Freiberg disagreed with proposals from the rival German police union, the DPolG, to outfit police in Afghanistan with military equipment. DPolG chief Wolfgang Speck had called for them to be provided with tanks, armored vehicles and equipment to jam remote signals that could detonate bombs. "We do not want the police to be militarized,"  Freiberg said. But he said security arrangements for the police should be reviewed.

The calls for reviewing the measures taken to protect German troops and officials in Afghanistan were backed up by politicians from Merkel's Christian Democratic party and the opposition Green party.

There was a broad consensus not to allow such attacks to influence Germany's commitment to Afghanistan, Deputy Foreign Minister Gernot Erler, a Social Democrat, said of the bombing. 

Germans not necessarily targeted

Contrary to initial reports from the Afghan police, the slain Germans' all-terrain vehicles were not marked with any national emblems, such as flags, ARD television said. Thus, it was unlikely the attacks were intended to hit Germans in particular. 

The four had been driving to a training session when the bomb exploded. The road they took to reach the shooting range, and the range itself, were known as places frequently used by foreign security services.

Police authorities were preparing to hold a memorial service for the three men in Berlin's central cathedral, the Dom, on Saturday. All of them were between the ages of 30 and 40.

Merkel's former bodyguard among those killed

Bild newspaper reported Thursday that one of the victims had been a long-serving bodyguard to Chancellor Angela Merkel. The 31-year-old officer from Nuremberg had planned to return to duties guarding Merkel in December after a stint in the German embassy in Kabul, the paper wrote.

* Supplied records:

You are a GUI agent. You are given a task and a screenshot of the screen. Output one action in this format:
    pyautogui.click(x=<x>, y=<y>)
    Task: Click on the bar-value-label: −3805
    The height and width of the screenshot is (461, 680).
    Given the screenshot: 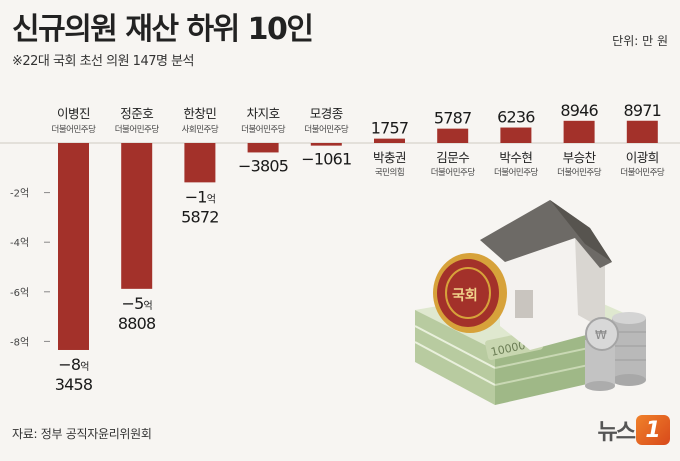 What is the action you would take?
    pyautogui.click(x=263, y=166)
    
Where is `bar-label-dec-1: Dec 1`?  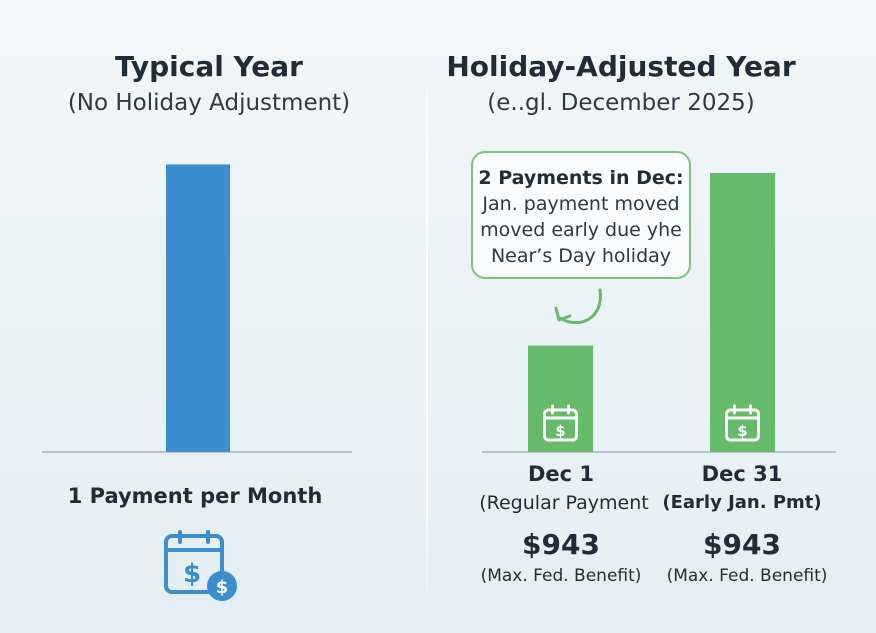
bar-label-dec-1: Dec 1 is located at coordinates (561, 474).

* Request A: Format the entries, from their first line through the line containing "The height and", as a JSON list of strings with one string per line and no blank lines.
* Request B: Resume the news report on the German police officers killed in Afghanistan, continuing it after its last sentence.

* Response box A:
[
  "You are a GUI agent. You are given a task and a screenshot of the screen. Output one action in this format:",
  "    pyautogui.click(x=<x>, y=<y>)",
  "    Task: Click on the bar-value-label: −3805",
  "    The height and width of the screenshot is (461, 680)."
]

* Response box B:
The officers, all of whom worked as security staff for the embassy, were the first German police to die in Afghanistan since the beginning of Germany's mandate there. The deaths brought to 24 the number of Germans who have been killed in Afghanistan since German troops joined the NATO-led International Security Assisstance Force (ISAF)  in 2001.

Some 3,000 German troops are engaged in reconstruction in northern Afghanistan as part of the ISAF.  

German politicians have vowed to continue with their peacekeeping mission in Afghanistan despite the latest attacks.

German Defense Minister Franz Josef Jung said on Thursday, the Taliban were trying to sway political debate by "underhanded, one-sided attacks." If we give in now, the terrorists will acheive their goal, he added.

The latest German casualties have however raised deeper questions of Germany's involvement in Afghanistan and exposed strains within the governing coalition of Chancellor Merkel.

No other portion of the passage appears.